- Task details: Every line below is to be quoted exactly, with nothing added or dropped.

** Material for this task follows **

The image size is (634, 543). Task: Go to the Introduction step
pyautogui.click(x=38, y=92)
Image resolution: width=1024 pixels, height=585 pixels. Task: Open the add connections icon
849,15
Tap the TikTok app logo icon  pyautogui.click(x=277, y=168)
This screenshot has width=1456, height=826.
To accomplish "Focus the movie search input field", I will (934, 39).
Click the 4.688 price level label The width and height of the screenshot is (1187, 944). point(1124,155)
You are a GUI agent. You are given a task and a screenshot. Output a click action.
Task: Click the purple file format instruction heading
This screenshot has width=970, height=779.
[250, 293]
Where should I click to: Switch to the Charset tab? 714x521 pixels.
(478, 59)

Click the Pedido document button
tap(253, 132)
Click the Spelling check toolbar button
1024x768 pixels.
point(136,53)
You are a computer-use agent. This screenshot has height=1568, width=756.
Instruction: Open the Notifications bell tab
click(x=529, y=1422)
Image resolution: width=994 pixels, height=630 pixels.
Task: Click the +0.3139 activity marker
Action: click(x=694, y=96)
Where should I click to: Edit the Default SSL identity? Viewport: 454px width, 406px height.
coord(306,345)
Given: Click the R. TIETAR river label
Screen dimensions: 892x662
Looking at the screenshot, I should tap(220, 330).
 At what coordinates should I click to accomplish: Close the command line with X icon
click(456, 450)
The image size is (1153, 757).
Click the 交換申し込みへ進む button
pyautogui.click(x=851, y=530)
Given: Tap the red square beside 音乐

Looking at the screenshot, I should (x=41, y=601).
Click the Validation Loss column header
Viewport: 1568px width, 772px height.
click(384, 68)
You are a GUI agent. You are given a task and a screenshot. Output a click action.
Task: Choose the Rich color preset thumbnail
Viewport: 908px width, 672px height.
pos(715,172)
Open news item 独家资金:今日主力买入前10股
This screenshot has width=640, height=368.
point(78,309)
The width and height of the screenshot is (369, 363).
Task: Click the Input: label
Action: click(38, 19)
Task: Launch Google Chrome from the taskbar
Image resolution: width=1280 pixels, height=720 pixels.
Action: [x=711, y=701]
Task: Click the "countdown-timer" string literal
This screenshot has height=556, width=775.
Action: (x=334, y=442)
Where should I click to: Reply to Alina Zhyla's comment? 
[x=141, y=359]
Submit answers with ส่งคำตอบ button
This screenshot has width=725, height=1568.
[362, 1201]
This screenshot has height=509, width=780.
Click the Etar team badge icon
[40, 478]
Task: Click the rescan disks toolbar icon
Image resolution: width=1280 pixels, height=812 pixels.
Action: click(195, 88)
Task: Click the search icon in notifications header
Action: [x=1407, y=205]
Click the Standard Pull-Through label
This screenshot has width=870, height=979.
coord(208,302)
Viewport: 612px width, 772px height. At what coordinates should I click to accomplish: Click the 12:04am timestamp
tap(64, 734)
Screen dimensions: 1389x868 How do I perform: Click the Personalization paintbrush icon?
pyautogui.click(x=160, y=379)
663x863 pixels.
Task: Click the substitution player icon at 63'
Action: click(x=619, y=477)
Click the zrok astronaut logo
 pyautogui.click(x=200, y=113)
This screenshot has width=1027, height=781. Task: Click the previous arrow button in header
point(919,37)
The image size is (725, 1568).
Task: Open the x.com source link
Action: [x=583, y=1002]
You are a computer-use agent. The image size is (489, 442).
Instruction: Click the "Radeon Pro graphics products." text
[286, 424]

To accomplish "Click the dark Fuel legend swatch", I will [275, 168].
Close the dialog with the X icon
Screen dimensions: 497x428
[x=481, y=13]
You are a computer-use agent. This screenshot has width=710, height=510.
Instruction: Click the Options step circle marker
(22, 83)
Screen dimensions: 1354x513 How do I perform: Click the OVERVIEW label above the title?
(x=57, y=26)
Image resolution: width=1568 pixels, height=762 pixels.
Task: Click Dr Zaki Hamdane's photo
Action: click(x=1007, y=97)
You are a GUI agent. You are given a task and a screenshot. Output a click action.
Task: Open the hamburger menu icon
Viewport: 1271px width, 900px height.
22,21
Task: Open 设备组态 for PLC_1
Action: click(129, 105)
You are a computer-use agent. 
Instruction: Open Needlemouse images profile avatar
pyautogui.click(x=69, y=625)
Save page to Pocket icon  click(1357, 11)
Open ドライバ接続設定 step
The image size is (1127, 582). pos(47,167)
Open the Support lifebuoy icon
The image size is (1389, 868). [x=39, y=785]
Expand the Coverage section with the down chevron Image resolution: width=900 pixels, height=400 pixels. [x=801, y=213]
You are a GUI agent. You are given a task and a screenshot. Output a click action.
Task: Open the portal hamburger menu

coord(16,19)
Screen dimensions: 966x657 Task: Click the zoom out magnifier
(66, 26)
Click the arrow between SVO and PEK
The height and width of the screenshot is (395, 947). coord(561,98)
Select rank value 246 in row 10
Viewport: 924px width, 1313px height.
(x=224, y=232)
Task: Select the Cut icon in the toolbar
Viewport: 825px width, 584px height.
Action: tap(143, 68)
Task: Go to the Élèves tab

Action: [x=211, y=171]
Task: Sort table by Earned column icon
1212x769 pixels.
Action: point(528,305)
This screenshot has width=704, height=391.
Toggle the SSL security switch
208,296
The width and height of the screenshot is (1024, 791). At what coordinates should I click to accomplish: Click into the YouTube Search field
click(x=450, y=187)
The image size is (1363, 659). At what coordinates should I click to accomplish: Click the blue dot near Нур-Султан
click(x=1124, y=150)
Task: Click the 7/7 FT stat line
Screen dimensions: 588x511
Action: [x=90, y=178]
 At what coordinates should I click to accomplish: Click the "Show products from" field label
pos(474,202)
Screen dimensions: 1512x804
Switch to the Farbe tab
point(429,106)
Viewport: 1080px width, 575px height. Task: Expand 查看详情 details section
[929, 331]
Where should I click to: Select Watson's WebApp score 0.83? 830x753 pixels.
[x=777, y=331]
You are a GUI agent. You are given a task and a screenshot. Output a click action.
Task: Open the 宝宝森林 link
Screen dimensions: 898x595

** End of Material for this task **

- The completed task:
The image size is (634, 543). Task: Go to the Introduction step
pyautogui.click(x=38, y=92)
Image resolution: width=1024 pixels, height=585 pixels. Task: Open the add connections icon
849,15
Tap the TikTok app logo icon  pyautogui.click(x=277, y=168)
This screenshot has width=1456, height=826.
To accomplish "Focus the movie search input field", I will (934, 39).
Click the 4.688 price level label The width and height of the screenshot is (1187, 944). point(1124,155)
You are a GUI agent. You are given a task and a screenshot. Output a click action.
Task: Click the purple file format instruction heading
This screenshot has width=970, height=779.
[250, 293]
Where should I click to: Switch to the Charset tab? 714x521 pixels.
(478, 59)

Click the Pedido document button
tap(253, 132)
Click the Spelling check toolbar button
1024x768 pixels.
point(136,53)
You are a computer-use agent. This screenshot has height=1568, width=756.
Instruction: Open the Notifications bell tab
click(x=529, y=1422)
Image resolution: width=994 pixels, height=630 pixels.
Task: Click the +0.3139 activity marker
Action: click(x=694, y=96)
Where should I click to: Edit the Default SSL identity? Viewport: 454px width, 406px height.
coord(306,345)
Given: Click the R. TIETAR river label
Screen dimensions: 892x662
Looking at the screenshot, I should tap(220, 330).
 At what coordinates should I click to accomplish: Close the command line with X icon
click(456, 450)
The image size is (1153, 757).
Click the 交換申し込みへ進む button
pyautogui.click(x=851, y=530)
Given: Tap the red square beside 音乐

Looking at the screenshot, I should (x=41, y=601).
Click the Validation Loss column header
Viewport: 1568px width, 772px height.
click(384, 68)
You are a GUI agent. You are given a task and a screenshot. Output a click action.
Task: Choose the Rich color preset thumbnail
Viewport: 908px width, 672px height.
pos(715,172)
Open news item 独家资金:今日主力买入前10股
This screenshot has width=640, height=368.
point(78,309)
The width and height of the screenshot is (369, 363).
Task: Click the Input: label
Action: click(38, 19)
Task: Launch Google Chrome from the taskbar
Image resolution: width=1280 pixels, height=720 pixels.
Action: [x=711, y=701]
Task: Click the "countdown-timer" string literal
This screenshot has height=556, width=775.
Action: (x=334, y=442)
Where should I click to: Reply to Alina Zhyla's comment? 
[x=141, y=359]
Submit answers with ส่งคำตอบ button
This screenshot has width=725, height=1568.
[362, 1201]
This screenshot has height=509, width=780.
Click the Etar team badge icon
[40, 478]
Task: Click the rescan disks toolbar icon
Image resolution: width=1280 pixels, height=812 pixels.
Action: click(195, 88)
Task: Click the search icon in notifications header
Action: [x=1407, y=205]
Click the Standard Pull-Through label
This screenshot has width=870, height=979.
coord(208,302)
Viewport: 612px width, 772px height. At what coordinates should I click to accomplish: Click the 12:04am timestamp
tap(64, 734)
Screen dimensions: 1389x868 How do I perform: Click the Personalization paintbrush icon?
pyautogui.click(x=160, y=379)
663x863 pixels.
Task: Click the substitution player icon at 63'
Action: click(x=619, y=477)
Click the zrok astronaut logo
 pyautogui.click(x=200, y=113)
This screenshot has width=1027, height=781. Task: Click the previous arrow button in header
point(919,37)
The image size is (725, 1568).
Task: Open the x.com source link
Action: [x=583, y=1002]
You are a computer-use agent. The image size is (489, 442).
Instruction: Click the "Radeon Pro graphics products." text
[286, 424]

To accomplish "Click the dark Fuel legend swatch", I will [275, 168].
Close the dialog with the X icon
Screen dimensions: 497x428
[x=481, y=13]
You are a computer-use agent. This screenshot has width=710, height=510.
Instruction: Click the Options step circle marker
(22, 83)
Screen dimensions: 1354x513 How do I perform: Click the OVERVIEW label above the title?
(x=57, y=26)
Image resolution: width=1568 pixels, height=762 pixels.
Task: Click Dr Zaki Hamdane's photo
Action: click(x=1007, y=97)
You are a GUI agent. You are given a task and a screenshot. Output a click action.
Task: Open the hamburger menu icon
Viewport: 1271px width, 900px height.
22,21
Task: Open 设备组态 for PLC_1
Action: click(129, 105)
You are a computer-use agent. 
Instruction: Open Needlemouse images profile avatar
pyautogui.click(x=69, y=625)
Save page to Pocket icon  click(1357, 11)
Open ドライバ接続設定 step
The image size is (1127, 582). pos(47,167)
Open the Support lifebuoy icon
The image size is (1389, 868). [x=39, y=785]
Expand the Coverage section with the down chevron Image resolution: width=900 pixels, height=400 pixels. [x=801, y=213]
You are a GUI agent. You are given a task and a screenshot. Output a click action.
Task: Open the portal hamburger menu

coord(16,19)
Screen dimensions: 966x657 Task: Click the zoom out magnifier
(66, 26)
Click the arrow between SVO and PEK
The height and width of the screenshot is (395, 947). coord(561,98)
Select rank value 246 in row 10
Viewport: 924px width, 1313px height.
(x=224, y=232)
Task: Select the Cut icon in the toolbar
Viewport: 825px width, 584px height.
Action: tap(143, 68)
Task: Go to the Élèves tab

Action: [x=211, y=171]
Task: Sort table by Earned column icon
1212x769 pixels.
Action: point(528,305)
This screenshot has width=704, height=391.
Toggle the SSL security switch
208,296
The width and height of the screenshot is (1024, 791). At what coordinates should I click to accomplish: Click into the YouTube Search field
click(x=450, y=187)
The image size is (1363, 659). At what coordinates should I click to accomplish: Click the blue dot near Нур-Султан
click(x=1124, y=150)
Task: Click the 7/7 FT stat line
Screen dimensions: 588x511
Action: [x=90, y=178]
 At what coordinates should I click to accomplish: Click the "Show products from" field label
pos(474,202)
Screen dimensions: 1512x804
Switch to the Farbe tab
point(429,106)
Viewport: 1080px width, 575px height. Task: Expand 查看详情 details section
[929, 331]
Where should I click to: Select Watson's WebApp score 0.83? 830x753 pixels.
[x=777, y=331]
You are a GUI agent. You are given a task and a screenshot. Output a click action.
Task: Open the 宝宝森林 link
Screen dimensions: 898x595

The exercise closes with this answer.